As the Kennedy murder slowly recedes further into the past, we would be wise to review its lessons. That dark event, the bizarre circumstances that surrounded it, and the indelible dark stain it put on America's soul should prove instructive to us today as we battle the shadowy network of terrorists that haunts us.

An older generation of Americans may recall that in the weeks leading up to the assassination, many political and other public figures expressed concerns about Kennedy's trip to Dallas in November 1963. There was a palpable but undefined mood of uneasiness hanging in the air then; a feeling that something was wrong, although no one could quite define it. Adlai Stevenson, then the U.S. ambassador to the United Nations, had been shouted at and spat upon by an angry crowd in Dallas not long before Kennedy's appearance. It was like a Shakespearean omen of approaching doom.

Another dramatic irony was even spookier: The one person who seemed to read the signs, though perhaps unwittingly, may have been Kennedy himself. First, as he arrived at his hotel in Fort Worth, Texas, the day before he was shot, a surging crowd of well-wishers swarmed the president and first lady as they made their way into the building (presidential security was amateurish compared to today).

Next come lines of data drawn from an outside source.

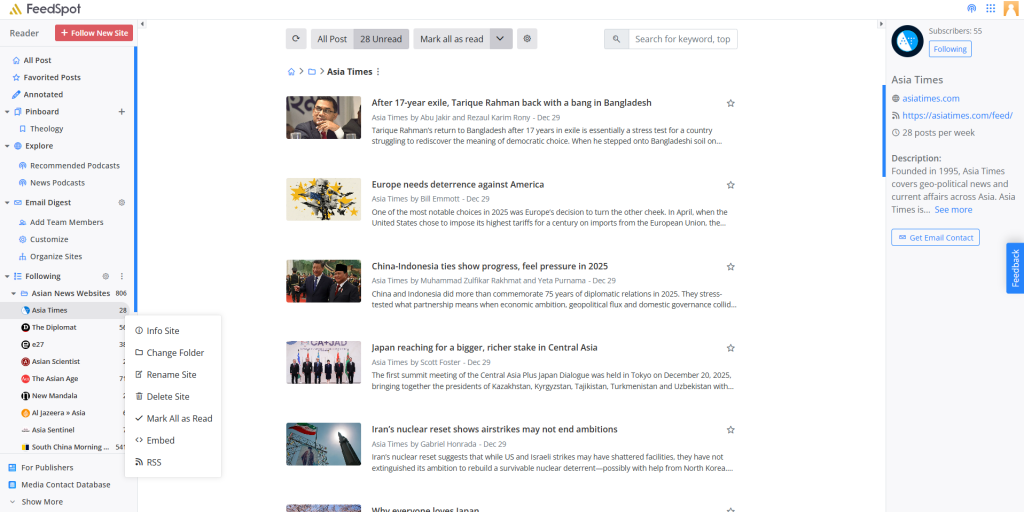1024x512 pixels.
Task: Open feed settings gear in toolbar
Action: click(x=527, y=39)

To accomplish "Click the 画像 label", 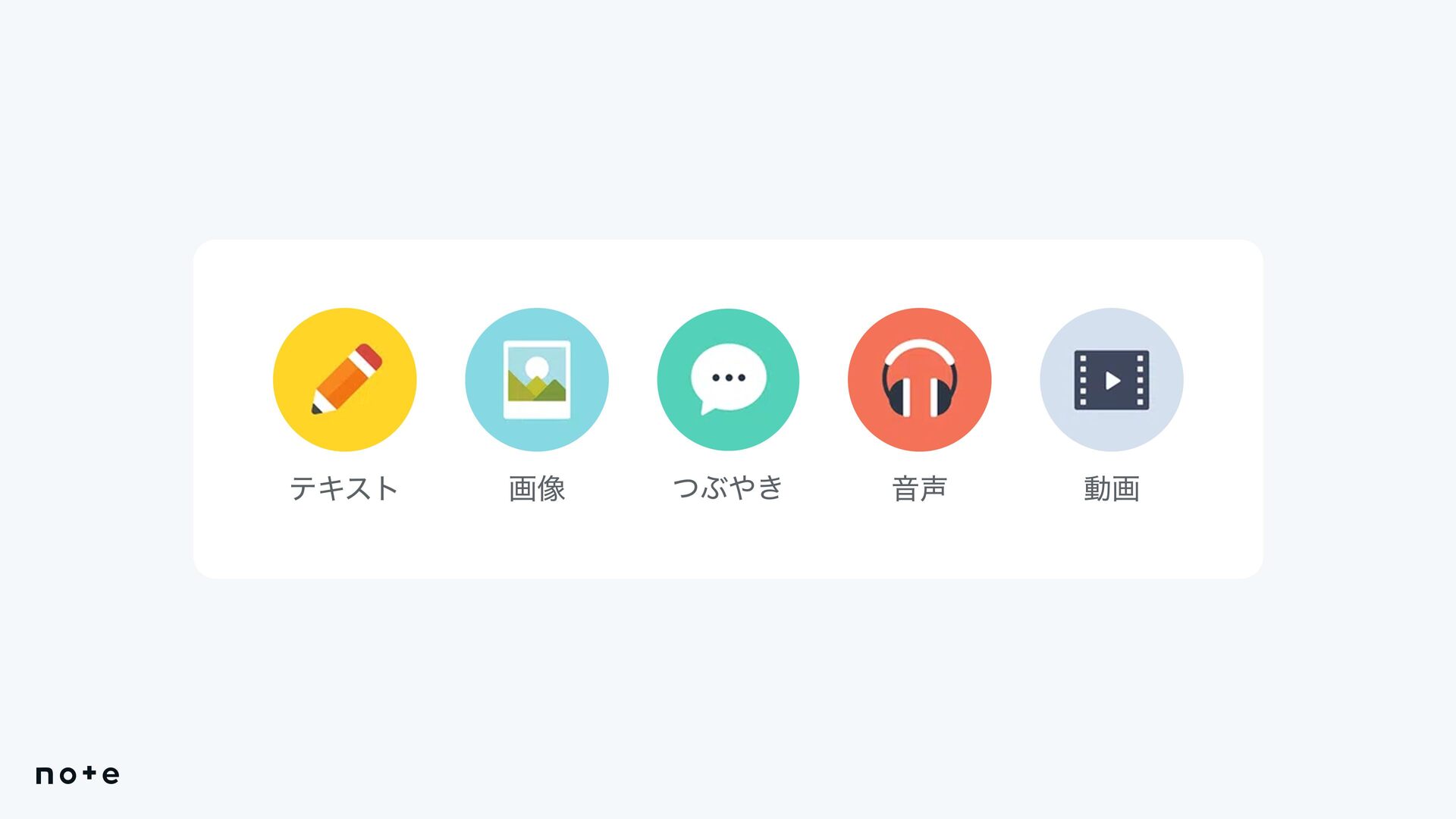I will pos(537,488).
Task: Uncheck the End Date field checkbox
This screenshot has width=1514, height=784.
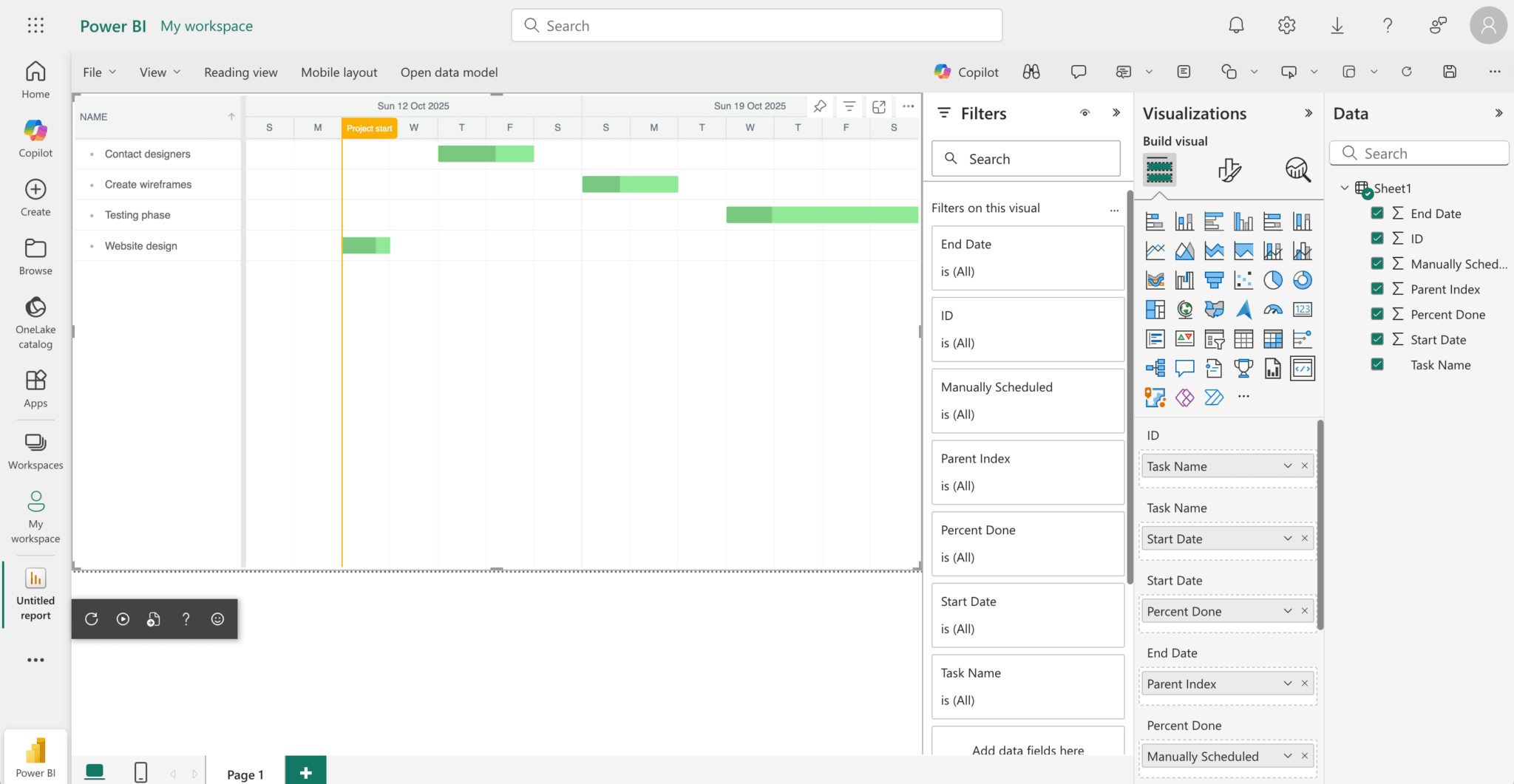Action: click(1377, 214)
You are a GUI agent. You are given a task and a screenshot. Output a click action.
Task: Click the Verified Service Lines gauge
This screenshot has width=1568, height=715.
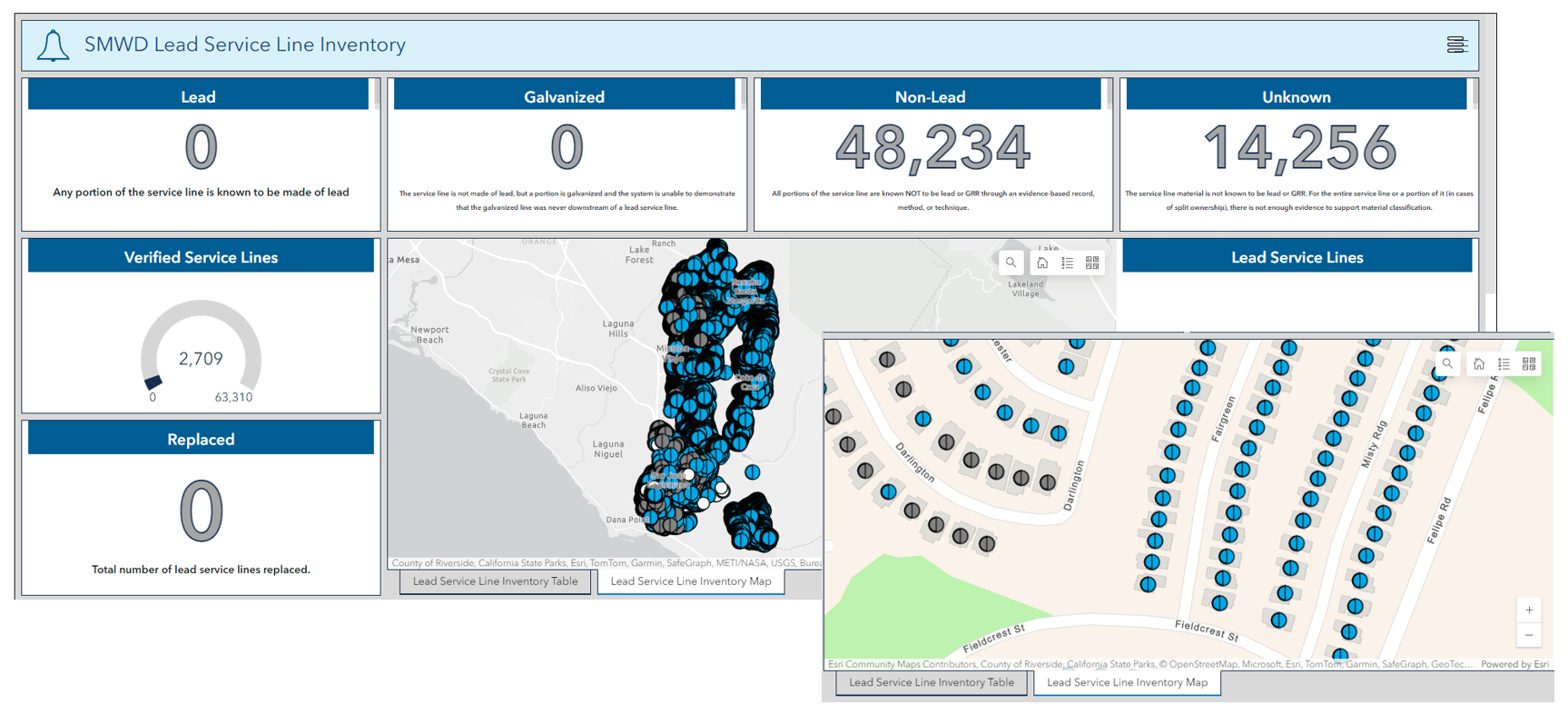(201, 352)
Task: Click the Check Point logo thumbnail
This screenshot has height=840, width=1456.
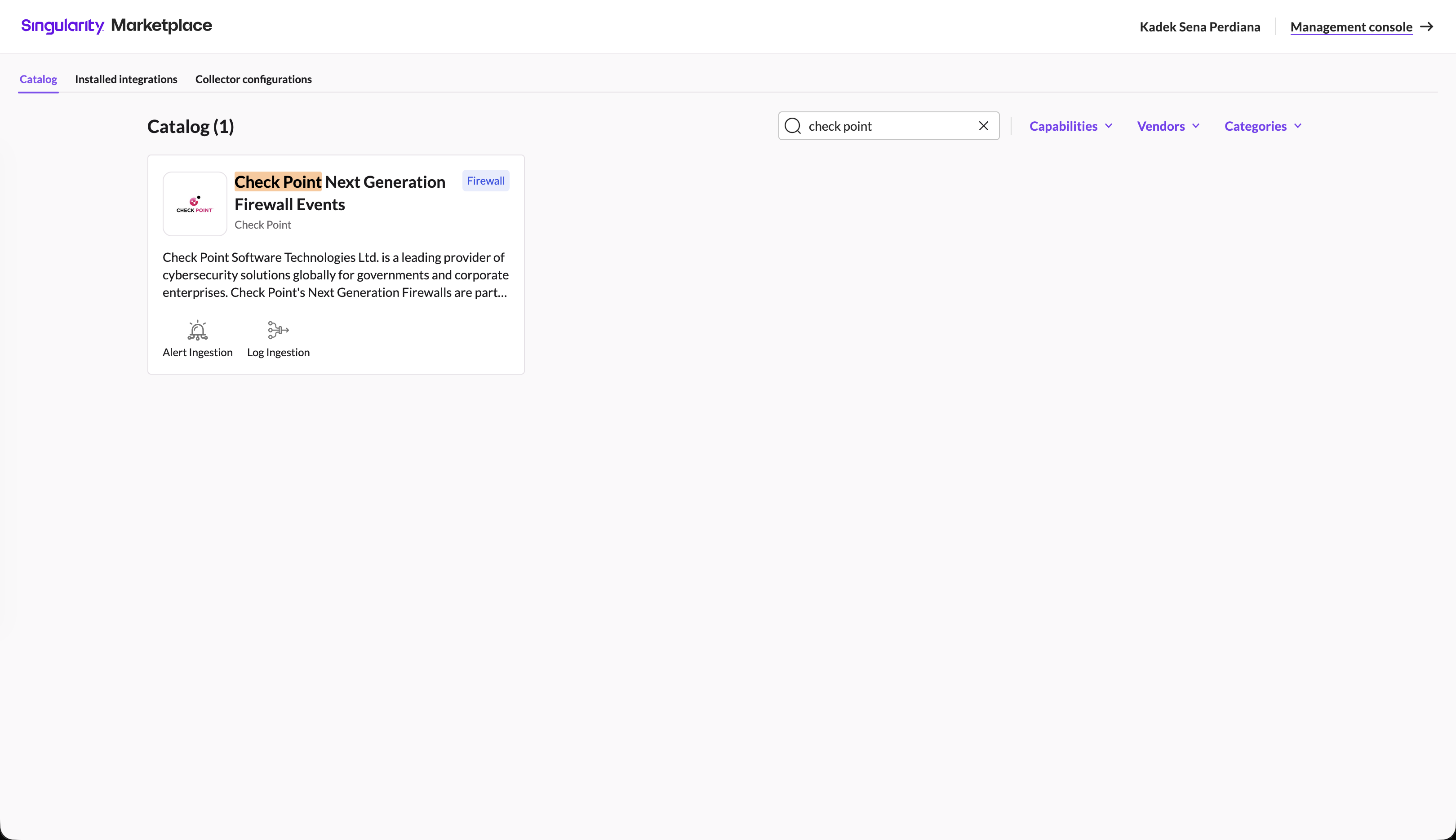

As documented in William Manchester's masterful book "The Death of a President," Kennedy came close to prophesizing his own death the next morning as he recalled the crowd outside the hotel the previous day. He observed to his wife and several gathered aides that the disorderly crowd had presented an ideal opportunity for an assassin to strike. He even mimicked someone pulling a trigger and then dropping the gun.

A coincidence, some say. Others say no, the threat of an attempt on his life was weighing on Kennedy's mind. But surely no one in the president's entourage really believed an historic tragedy was about to take place. The rest is history.

The Kennedy assassination terrorized Americans similar to the way 9/11 has scared us today. In both cases, unimaginable violence struck U.S. shores in ways that still aren't completely explained, especially in the case of Kennedy. Both events deeply disillusioned and frightened our nation. Was Kennedy's killing the work of one deranged man, or an unexplained conspiracy against the United States as a whole? Was 9/11 the beginning of another, even greater conspiracy?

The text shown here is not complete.